What about the patient who flatly refuses OAC - that's the patient I'm concerned about. Is LAAC better than nothing?
When I started training in the 70s, the NEJM was not a medical journal but “the Bible“ – now it’s the “Enquier“ -(sensational rag )Ben Hourani MBA
Agree. It was NEJM, The Lancet, and JAMA as a distant 3rd. I noticed the NEJM and The Lancet going "woke" in the 1990s. Sad, very sad.
What an excellent analysis. Thank you.
PS. I have a post that will publish in a few weeks about shared decision-making and the information asymmetry between patients and doctors. The main point is that the phrase “shared decision-making” often is a more palatable way of telling patients what the physicians already has decided. I don't say that cynically. It's just what happens when the phrase gets tossed around and put in guidelines without thinking carefully about what it actually requires. I then discuss the SHARE approach and what sharing decisions really requires. Thanks, John for this post.
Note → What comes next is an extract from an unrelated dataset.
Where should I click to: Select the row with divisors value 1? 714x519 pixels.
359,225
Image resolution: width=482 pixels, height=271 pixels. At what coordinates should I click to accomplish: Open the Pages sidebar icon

As our friend and brilliant methodologist Sanjay Kaul: commented elsewhere “Good trial design balances feasibility with rigor; when it’s designed to deliver a win, it signals more about clever protocol writing and trial design than breakthrough efficacy.” I am ashamed of the NEJM for publishing a paper on a study as flawed as this one - all the points you made, but especially, excluding protocol related bleeding, open label design, the excess of people with PAF who statistically did much better with OAC, and not required the authors to discuss the excess of strokes and the details of the non-inferiority bounds, as you laid out. Gregory M. Marcus's editorial was an insightful breath of fresh air and I highly recommend it.